Başını kaldırır, kaldırmaz da üzerine kocaman bir ağ düştü. Önce kanat çırparak uçmak istedi.   Ama ne çare ki, ağ onu oraya tutsak etmişti. Ne yapacağını bilemeden çığlık atmaya başladı. Maalesef sesini duyan biri yoktu.

Birden kocaman bir el gelip, Mami’yi tuttuğu gibi ağdan çıkarttı. Onu evine götürdü. Evde mavi renkli bir kafes duruyordu. Kafesin kapağını açıp, Mamiyi kafese koydu.

Mami, artık özgür bir papağan değildi.

Bir müddet sonra evin en küçük çocuğu gelip Mamiyi sevdi. Ama Mami çok üzgündü. O gün ona verilen yemlerin hiç birine dokunmadı. Ertesi günde yemedi. Günler böyle geçti. Artık Mami kendini çok halsiz ve hasta hissediyordu. O, mavi gökyüzünü ve annesini çok özlüyordu.

Günler günleri kovaladı. Bir sabah evin büyük oğlu Mami’nin yanına geldi. Onun bu hastalıklı haline çok üzüldü. Sonra kafesi açıp, Mami’yi dışarıya çıkardı. Pencereyi açtı. Onu son bir kez öperek, masmavi gökyüzüne bıraktı.
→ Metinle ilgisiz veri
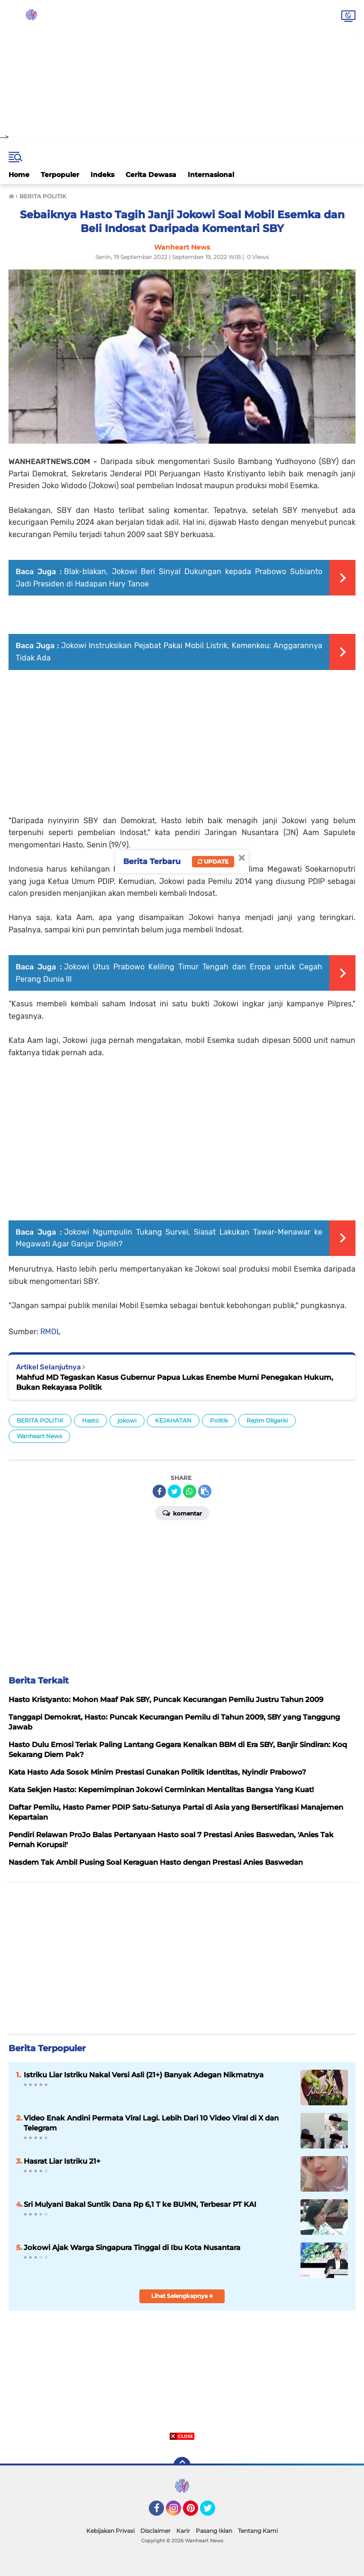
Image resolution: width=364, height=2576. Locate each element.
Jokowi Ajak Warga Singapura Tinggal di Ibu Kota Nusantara (132, 2247)
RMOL (50, 1331)
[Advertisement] (182, 66)
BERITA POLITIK (40, 1420)
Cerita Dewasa (151, 174)
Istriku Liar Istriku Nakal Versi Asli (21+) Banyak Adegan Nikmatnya (144, 2074)
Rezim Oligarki (267, 1420)
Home (19, 174)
Evet, Mami tekrar özgürdü. Kanatlarını doya, doya çırptı ve:

Yaşasınnn, özgürlük! Diye bağırdı.

Uçtu, uçtu, uçtu. Sonra da evlerinin olduğu yere geldi. Annesine seslendi. Mami’yi duyan, annesi sevinçle dışarı fırladı. Karşısında Mami’yi görünce çok sevindi. Ama ona kızmadan da edemedi.

Oğlum, nerelerdeydin? Seni çok merak ettik. Aramadığımız yer kalmadı. Neden böyle yapıyorsun? Bir daha benden habersiz bir yere gitmeni istemiyorum. Beni iyice anladın mı? Dedi.

Mami:

Söz veriyorum anneciğim. İnan, ben de çok korktum. Çok pişmanım. Ne olur beni affet olur mu? Dedi.

Sonra annesine sarıldı.

Annesi:

Artık, hepsi geride kaldı oğlum. Şimdi karnını bir güzel doyur. Sonra tekrar konuşuruz dedi.

Mami, hiç bu kadar iştahla yemek yememişti. Karnını tıka basa doyurdu. Sonra ellerini yıkayıp, dişlerini fırçaladı.

Mami annesine:

Seni çok seviyorum canım annem! Dedi.

Sonra da gidip güzel bir uyku çekti.

SON SORULAR:

1-Evet çocuklar! Hikâyeyi beğendiniz mi? Pekiii, sizler  Mami’nin yerinde olsaydınız, ne yapardınız?

2-Aranızda Mami gibi ailesinden izinsiz, evden ayrılan var mı?

3-Şimdi bu hikâyeyi değiştirip, siz, bana anlatın bakalım.

Evet canlarım! Bu günlük benden bu kadar. Sonraki hikâyede buluşmak üzere hoşça kalın.